Task instructions
Find every line in the material below that contains the word "click", matching case exactly, and copy each of those lines in full.

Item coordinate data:
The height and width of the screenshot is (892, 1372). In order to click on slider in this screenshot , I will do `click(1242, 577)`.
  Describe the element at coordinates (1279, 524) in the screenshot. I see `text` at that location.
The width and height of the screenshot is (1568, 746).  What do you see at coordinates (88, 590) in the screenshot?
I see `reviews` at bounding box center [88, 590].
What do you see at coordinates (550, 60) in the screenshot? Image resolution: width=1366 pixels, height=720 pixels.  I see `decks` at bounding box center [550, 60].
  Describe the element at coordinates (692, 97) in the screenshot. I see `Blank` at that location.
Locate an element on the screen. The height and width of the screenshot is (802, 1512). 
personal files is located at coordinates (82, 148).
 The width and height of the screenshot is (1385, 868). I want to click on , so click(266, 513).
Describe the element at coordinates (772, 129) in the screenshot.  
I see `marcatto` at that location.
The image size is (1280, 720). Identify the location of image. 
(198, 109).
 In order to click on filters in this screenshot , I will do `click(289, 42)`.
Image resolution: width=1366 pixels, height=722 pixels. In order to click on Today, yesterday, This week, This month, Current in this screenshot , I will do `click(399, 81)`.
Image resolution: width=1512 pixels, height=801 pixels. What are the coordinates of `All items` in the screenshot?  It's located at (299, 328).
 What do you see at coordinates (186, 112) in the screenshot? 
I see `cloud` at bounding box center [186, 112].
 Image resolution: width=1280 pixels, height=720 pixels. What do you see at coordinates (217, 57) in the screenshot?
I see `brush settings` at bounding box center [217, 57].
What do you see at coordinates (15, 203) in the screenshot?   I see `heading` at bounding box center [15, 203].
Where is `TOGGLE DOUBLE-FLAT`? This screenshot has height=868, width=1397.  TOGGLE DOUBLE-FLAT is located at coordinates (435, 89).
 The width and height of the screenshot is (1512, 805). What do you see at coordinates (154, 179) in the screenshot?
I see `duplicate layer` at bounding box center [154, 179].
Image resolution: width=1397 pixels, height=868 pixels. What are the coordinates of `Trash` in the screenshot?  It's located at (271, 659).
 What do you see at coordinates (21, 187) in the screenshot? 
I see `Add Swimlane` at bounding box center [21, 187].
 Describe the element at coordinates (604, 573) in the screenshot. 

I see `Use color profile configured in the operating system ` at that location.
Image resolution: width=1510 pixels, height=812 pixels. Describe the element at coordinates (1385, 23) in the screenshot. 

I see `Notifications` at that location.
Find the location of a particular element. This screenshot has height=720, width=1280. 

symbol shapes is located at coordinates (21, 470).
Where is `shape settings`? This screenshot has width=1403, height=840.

In response
The height and width of the screenshot is (892, 1372). In order to click on slider in this screenshot , I will do `click(1242, 577)`.
 The width and height of the screenshot is (1385, 868). I want to click on , so click(266, 513).
 In order to click on filters in this screenshot , I will do `click(289, 42)`.
Image resolution: width=1366 pixels, height=722 pixels. In order to click on Today, yesterday, This week, This month, Current in this screenshot , I will do `click(399, 81)`.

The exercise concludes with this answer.